--- DATA FOR THIS TASK Enclosed Below ---
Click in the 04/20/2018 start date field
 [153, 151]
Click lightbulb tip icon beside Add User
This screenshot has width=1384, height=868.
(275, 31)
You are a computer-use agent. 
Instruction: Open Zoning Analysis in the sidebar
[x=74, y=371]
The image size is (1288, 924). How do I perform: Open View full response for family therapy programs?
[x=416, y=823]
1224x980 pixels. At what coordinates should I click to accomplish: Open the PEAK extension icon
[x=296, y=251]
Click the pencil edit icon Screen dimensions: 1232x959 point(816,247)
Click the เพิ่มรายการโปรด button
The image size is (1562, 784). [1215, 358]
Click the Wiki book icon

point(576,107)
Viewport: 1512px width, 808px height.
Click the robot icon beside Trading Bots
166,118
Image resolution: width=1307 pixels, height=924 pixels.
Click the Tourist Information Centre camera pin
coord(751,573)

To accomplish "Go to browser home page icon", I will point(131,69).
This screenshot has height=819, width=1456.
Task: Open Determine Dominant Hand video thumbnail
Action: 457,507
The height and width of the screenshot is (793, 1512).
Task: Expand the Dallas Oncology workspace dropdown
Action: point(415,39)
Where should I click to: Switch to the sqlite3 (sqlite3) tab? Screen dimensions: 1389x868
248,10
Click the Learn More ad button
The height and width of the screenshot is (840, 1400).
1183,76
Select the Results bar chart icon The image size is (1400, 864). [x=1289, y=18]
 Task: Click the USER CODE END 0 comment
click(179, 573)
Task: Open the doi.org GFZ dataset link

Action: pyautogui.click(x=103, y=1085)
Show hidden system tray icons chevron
--- End of Enclosed DATA FOR THIS TASK ---
◆ **TASK REQUIREMENTS**: Exact copies of the line with "Where should I" and of every later line in the entries make up the whole answer.

◆ **ANSWER SPACE**:
Where should I click to: Switch to the sqlite3 (sqlite3) tab? Screen dimensions: 1389x868
248,10
Click the Learn More ad button
The height and width of the screenshot is (840, 1400).
1183,76
Select the Results bar chart icon The image size is (1400, 864). [x=1289, y=18]
 Task: Click the USER CODE END 0 comment
click(179, 573)
Task: Open the doi.org GFZ dataset link

Action: pyautogui.click(x=103, y=1085)
Show hidden system tray icons chevron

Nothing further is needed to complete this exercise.